Vintage Rings - The 3 Main Types All Entries
Vintage rings have a timeless appeal that can't be duplicated with a new design. Each piece of jewelry comes with its own history. But how can you select the right one for you?
There are 3 main types of vintage rings popular today: Victorian, Edwardian, and Art Deco. Here's a closer look at each style.
These tend to be the rarest type of vintage rings mainly because they were made so long ago - from 1835 until 1901. These tend to be very delicate and intricate in terms of decorative designs and engravings. In Victorian rings, you won't find a lot of diamonds because they simply were not as common as they are today. Instead, you'll often find rubies, and pearls.
In Victorian rings, yellow gold and rose gold were more commonly used than the white gold that's popular today. One of the biggest reasons behind this is because Victorian Rings were influenced by Queen Victoria's personal tastes.
Edwardian vintage rings were made during the Edwardian era in both England and the US. This period encompasses the early 1900's. Edwardian style is characterized by ornate metalwork, often created using filigree metal.

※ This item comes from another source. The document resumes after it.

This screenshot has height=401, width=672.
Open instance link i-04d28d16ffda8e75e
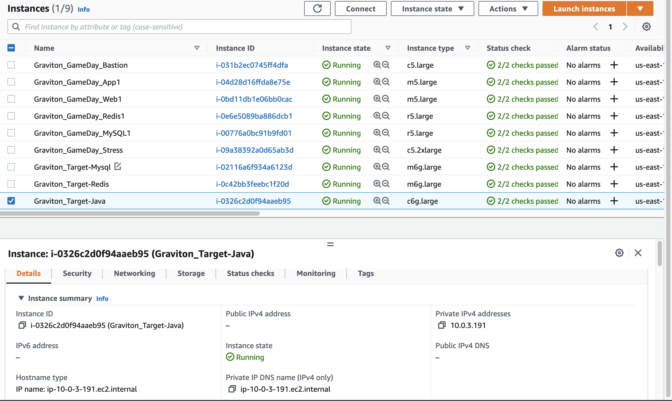[x=253, y=82]
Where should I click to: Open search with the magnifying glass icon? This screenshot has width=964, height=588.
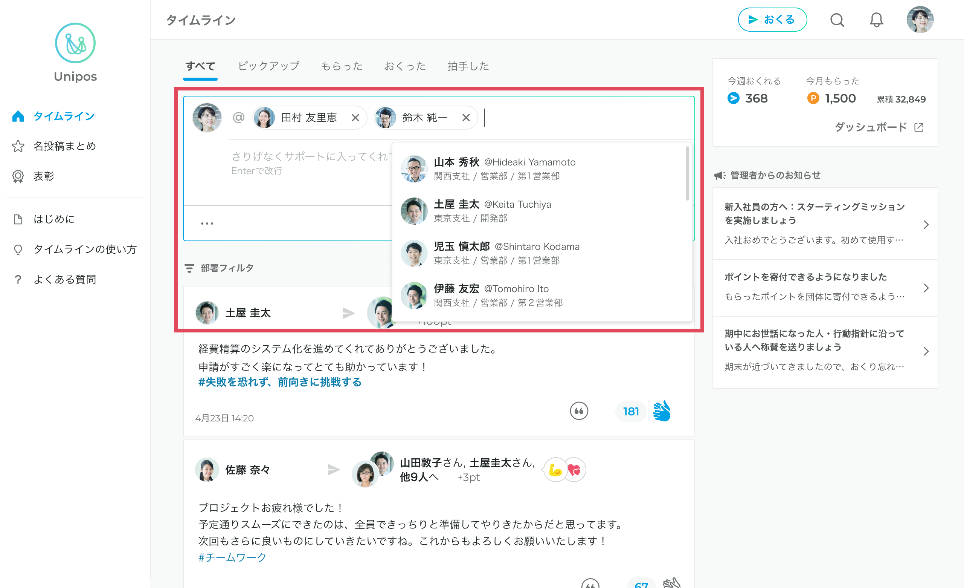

The most common type of metal used in these vintage rings was platinum, which belies the delicate styling of the Edwardian era by standing up to to stress, scratches, and the wears of time. Expect vintage Edwardian rings to come with fine detailing work such as millgraining. Edwardian rings often used less expensive and more readily available stones like black opals, aquamarines, and sapphires.
Art Deco Rings
These vintage rings were created between the 1920s and the 1940s, largely in America. While there are no specific rules as to why a ring is considered vintage, there are some specific designs that you can expect to see:
- Ultra feminine styling
- Decorative or swirly art deco features
- Geometric shapes and symmetry
- Central features and stones
It should also be mentioned that in the 1920s to 1940s technology was becoming more prevalent and available to designers which allowed them to do more with these vintage rings than the other 2 types above. There are two specific stone cuts characteristic of the art deco era: the French Cut, and the newly introduced Trillion Cut.
Art deco vintage jewelry also commonly features contrasting colors. For example, a ring may feature a central white diamond, framed by sapphires or emeralds. While gold and silver were sometimes used for the bands, platinum was once again the choice metal for these rings.